To interpret this was the honorable office of
his classmate Longfellow, who, with as much ease as dignity and charm,
has filled the gap between the two half-worlds. The experiment to be
tried was, simply, whether with books and men at his command, and
isolated from the immediate influence of Europe, this American could
evolve any new quality for the enrichment of literature. The conditions
were strictly carried out; even after he began to come in contact with
men, in the intervals of his retirement, he saw only pure American
types. A foreigner must have been a rare bird in Salem, in those days;
for the maritime element which might have brought him was still
American. Hawthorne, as we have seen, and as his Note-Books show, pushed
through the farming regions and made acquaintance with the men of the
soil; and probably the first alien of whom he got at all a close view
was the Monsieur S---- whom he found at Bridge's, on his visit to the
latter, in 1837, described at length in the Note-Books. So much did
Hawthorne study from these types, and so closely, that he might, had his
genius directed, have written the most homely and realistic novels of
New England life from the material which he picked up quite by the way.

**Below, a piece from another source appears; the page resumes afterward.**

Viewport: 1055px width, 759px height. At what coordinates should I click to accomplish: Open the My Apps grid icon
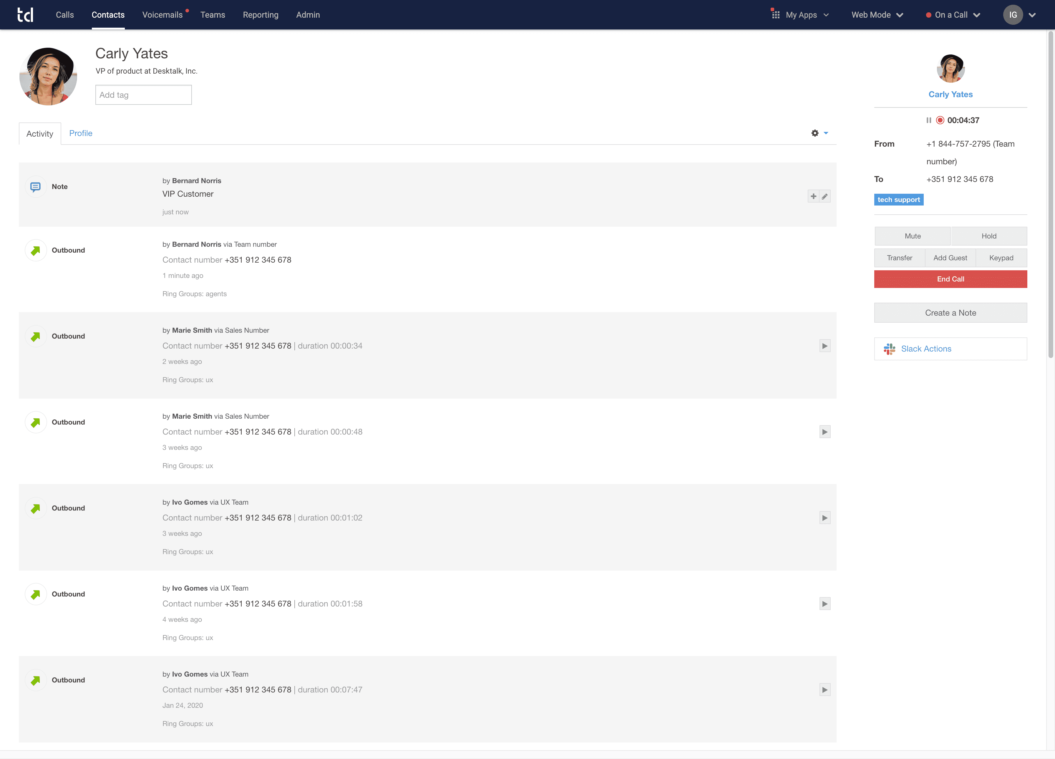(x=775, y=15)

But though he did not translate his observations thus, the originality
which he was continuously ripening amid such influences was radically
affected by them. They established a broad, irrepressible republican
sentiment in his mind; they assisted his natural, manly independence and
simplicity to assert themselves unaffectedly in letters; and they had
not a little to do, I suspect, with fostering his strong turn for
examining with perfect freedom and a certain refined shrewdness into
everything that came before him, without accepting prescribed opinions.